People Needing Direction

 On days when you need some direction, it’s always smart to consider who to ask for advice. Answers differ depending on who you approach.
Truckers would probably direct you on a route that includes all the best truck stops along the way. Linemen would have you looking at power lines and substations. Foodies would send you in a direction that takes you by way of all the best restaurants. A preacher’s directions would be cut and dried but their explanations would still make you feel like a lost soul giving you only two directions in which to go. New residents to the area would advise you on which turns not to take, then explain why with their whole getting-really-lost-when-we-first-moved-here disaster story.
When I was a kid my grandpa always had my mom confused in finding her way around her own home when he came out to help with plumbing, electrical or construction work at our house. He gave her directions like the farmer that he was. He’d holler, “GO TO THAT SOUTHEAST ROOM AND BRING ME THAT TREBLELIGHT,” or instruct her, “THERE SHOULD BE AN EXTENSION CORD PLUGGED INTO THAT NORTH WALL,” or “SEE IF THERE’S POWER TO THAT NORTHEAST BEDROOM,” instead of referring to the name of the room or someone’s bedroom. In addition to giving north, south, east, and west directions, farmers also reference section lines, correction lines, and mileage distances.

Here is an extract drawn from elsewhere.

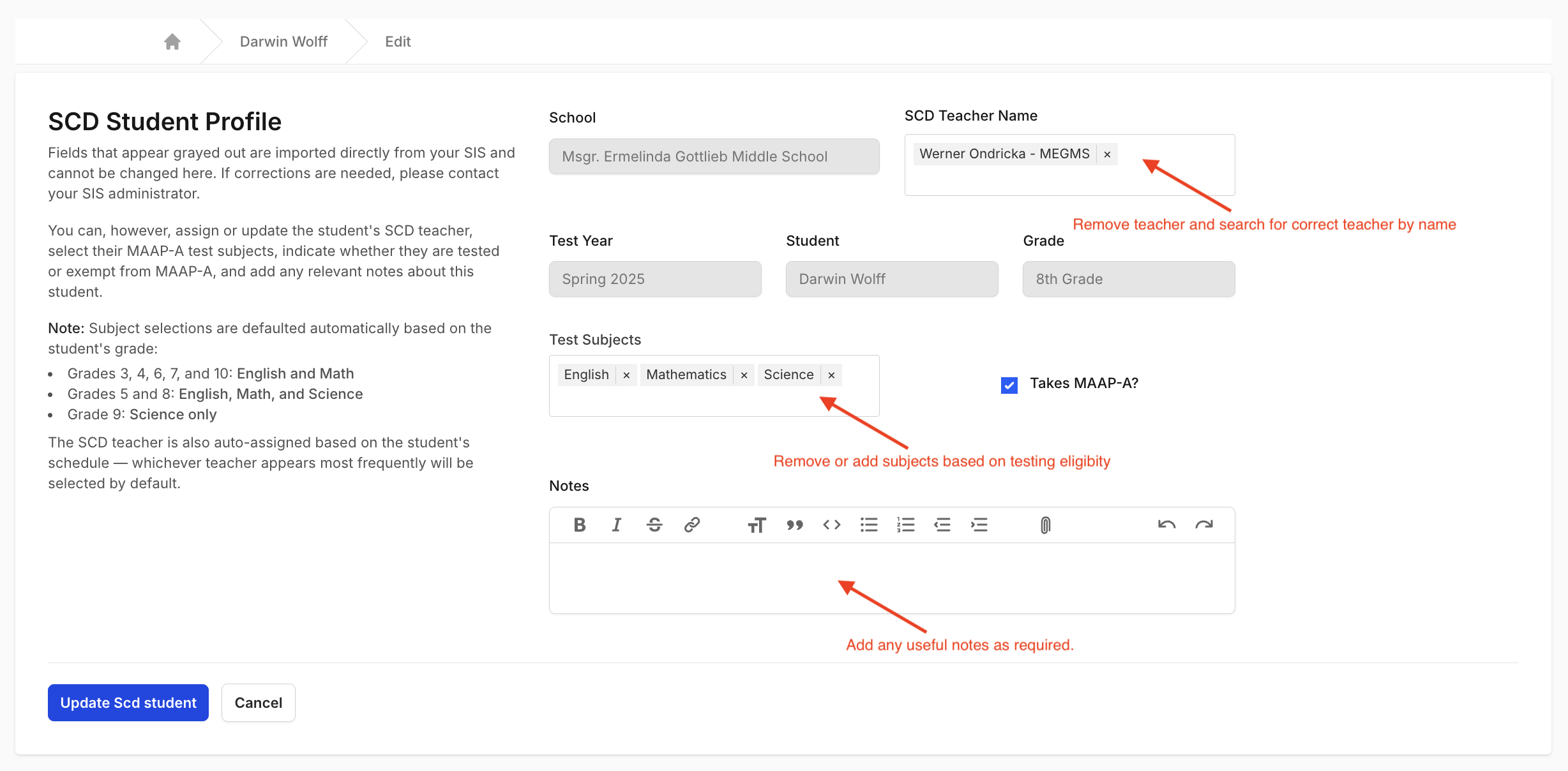1568x771 pixels.
Task: Undo the last Notes edit
Action: tap(1167, 525)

My favorite directions advisers are Pringle ranchers (although it may be universal with all ranchers). They give directions using area landmarks and names for roads that locals go by instead. When explaining which roads to take, ranchers refer to landmarks or locations where an event took place like haying, hunting or branding.

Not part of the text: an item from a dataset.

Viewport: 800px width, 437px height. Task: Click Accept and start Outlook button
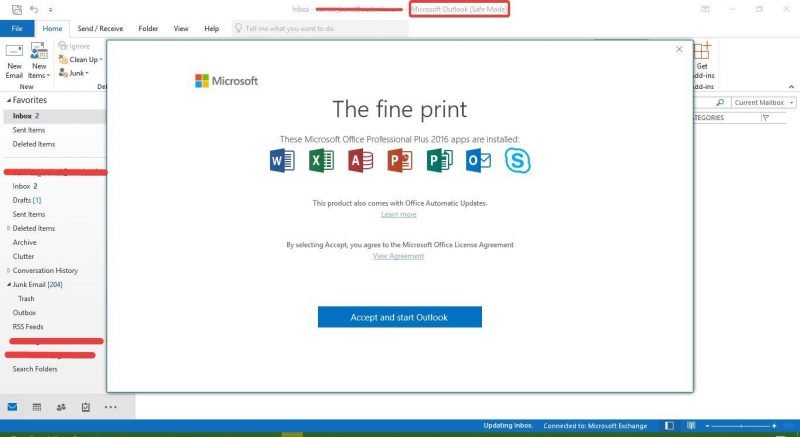(x=399, y=317)
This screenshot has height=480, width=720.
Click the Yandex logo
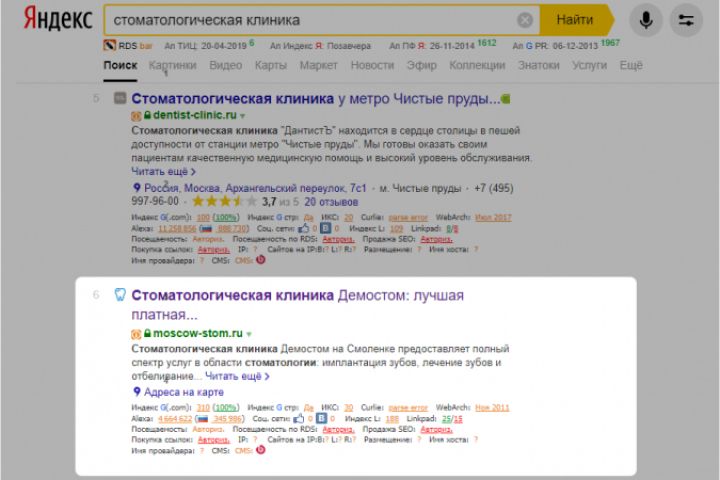pyautogui.click(x=58, y=19)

My husband gives directions peppered with landscape curiosities like “the old truck cab” that’s set along a dirt road for decades. “Where the salt rock is,” isn’t really a rock made of salt but a huge, flat rock where we put salt blocks out on. “Cindy’s Place,” is where Cindy used to live, but has since moved away. The buildings have been torn down and no one can even tell a house was there. The round, concrete cylinder pipe along the highway has been known as “Harry’s Well” for years even though all he did was suggest it be put there when the highway was being built. “Groucho’s Auto Gate” didn’t really belong to Groucho, who was a recluse; it’s just the name given to the cattle guard by his house and “Eighteen Mile” is a road as well as a windmill. “Rifle Pit” was formerly a shooting range turned campground that isn’t either one anymore. Then there are the two Argyles which aren’t socks but roads; Argyle and West Argyle.

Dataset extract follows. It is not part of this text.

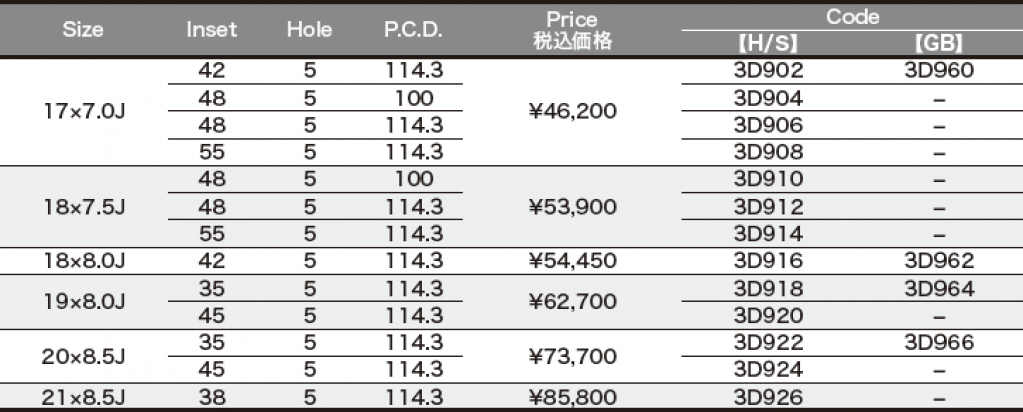
Task: Click the Inset column header
Action: click(211, 30)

When area ranchers mention “The Elk Foundation” they’re referring to the ground owned by the foundation southwest of Pringle, not the organization itself. My husband regularly references places in relation to where he got an elk. He’ll say to me, “Where I shot my big bull in ’95,” or “At the place I showed ya where I shotthat bull with the goofy horn.”
When I travel, it’s better if I don’t stop and ask for directions. People’s explanations have me going in circles and just frustrate and confuse me more. If I get lost of my own accord at least I know I’m going places.